If an entry holds a picture, leave the picture out and output everything else exactly.

Segment Start: Material shown

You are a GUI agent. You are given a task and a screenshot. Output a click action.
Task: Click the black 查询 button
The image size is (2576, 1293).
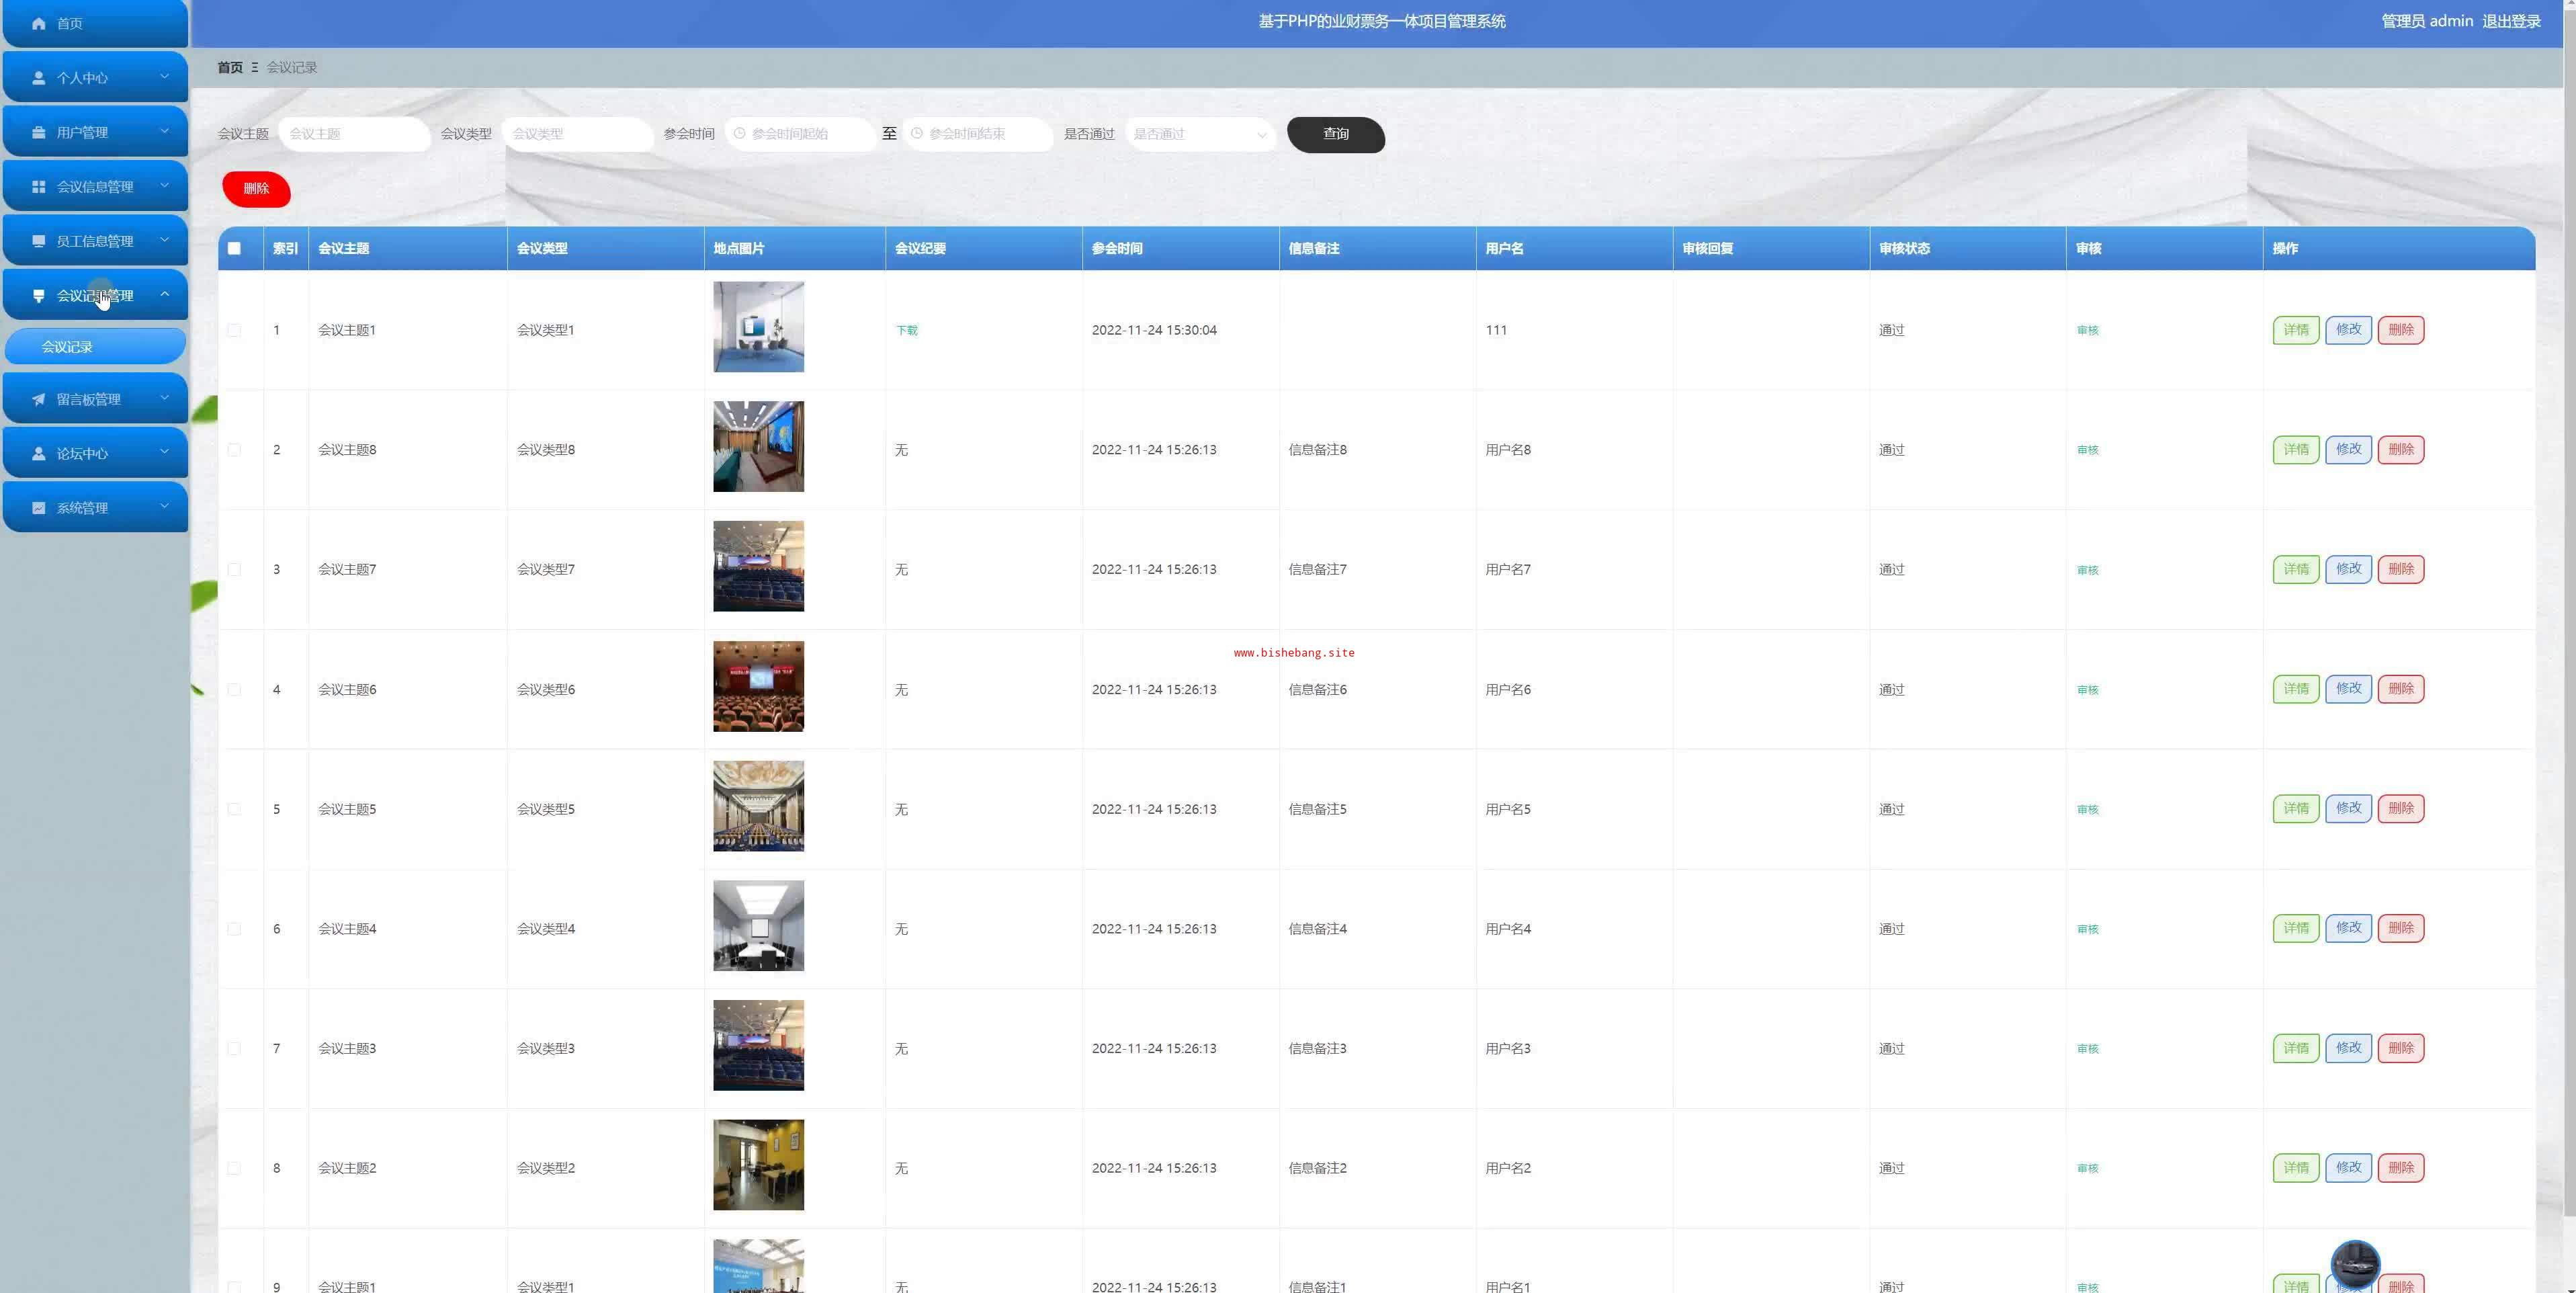click(x=1335, y=134)
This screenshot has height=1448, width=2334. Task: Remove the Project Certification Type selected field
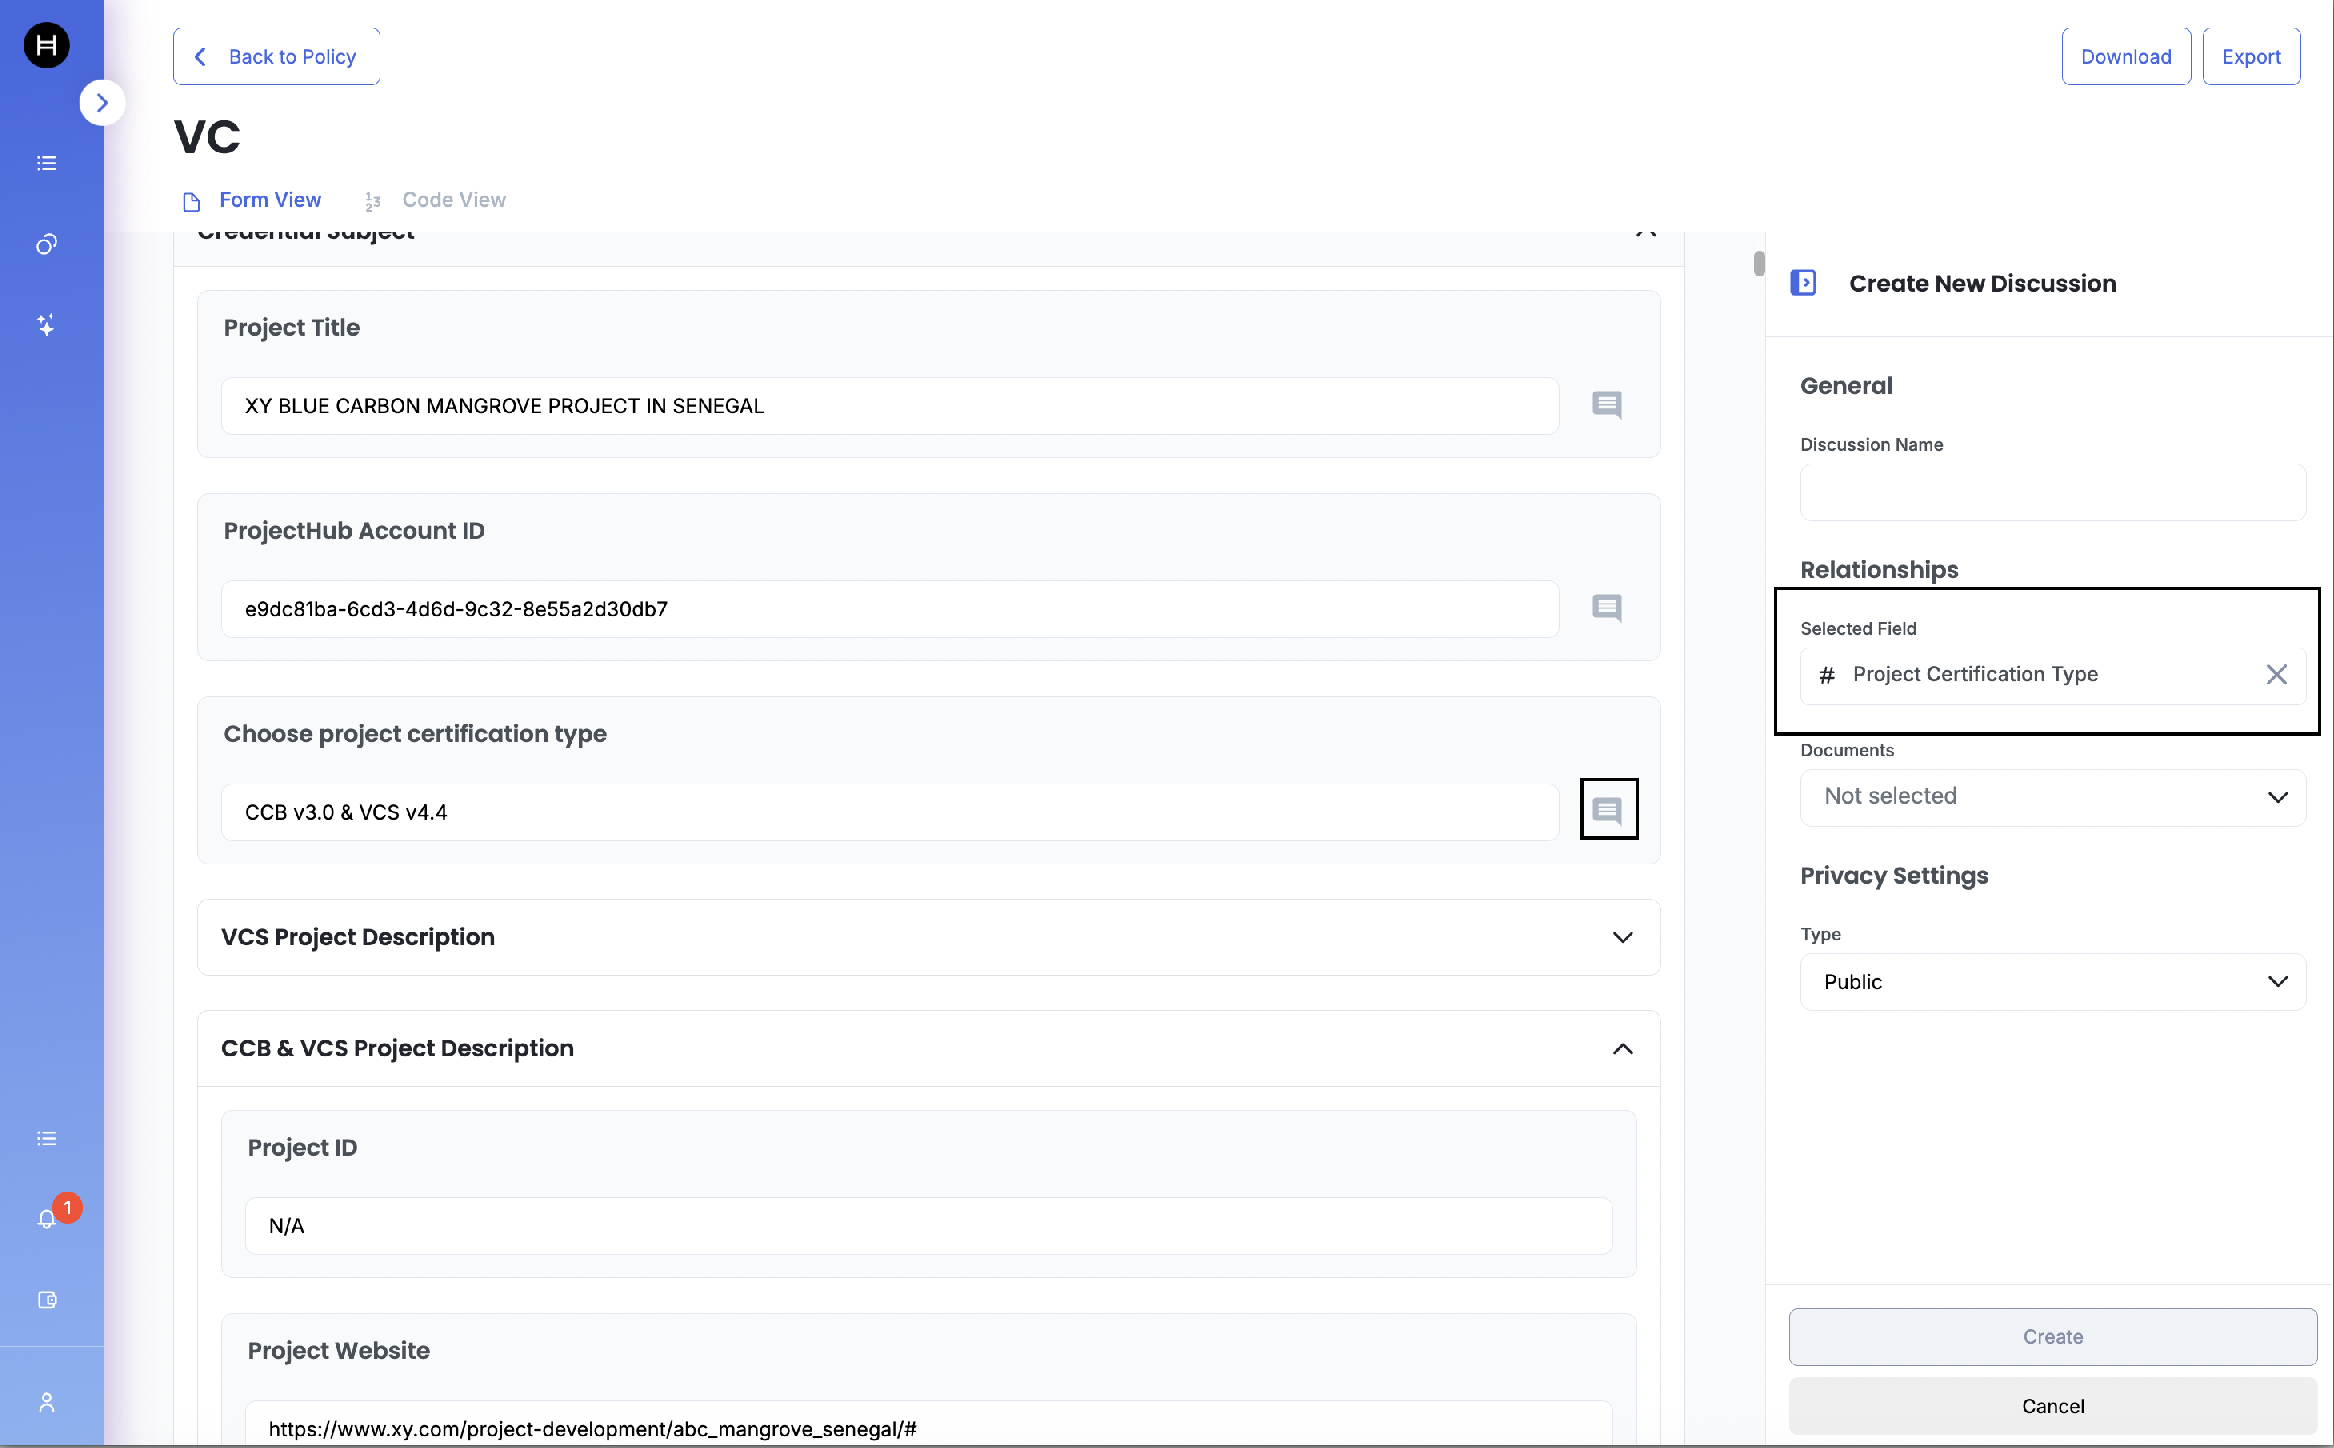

Segment End: Material shown

## Output for this exercise
You are a GUI agent. You are given a task and a screenshot. Output a click action.
Task: Click the black 查询 button
The image size is (2576, 1293).
click(x=1335, y=134)
This screenshot has height=1448, width=2334. Task: Remove the Project Certification Type selected field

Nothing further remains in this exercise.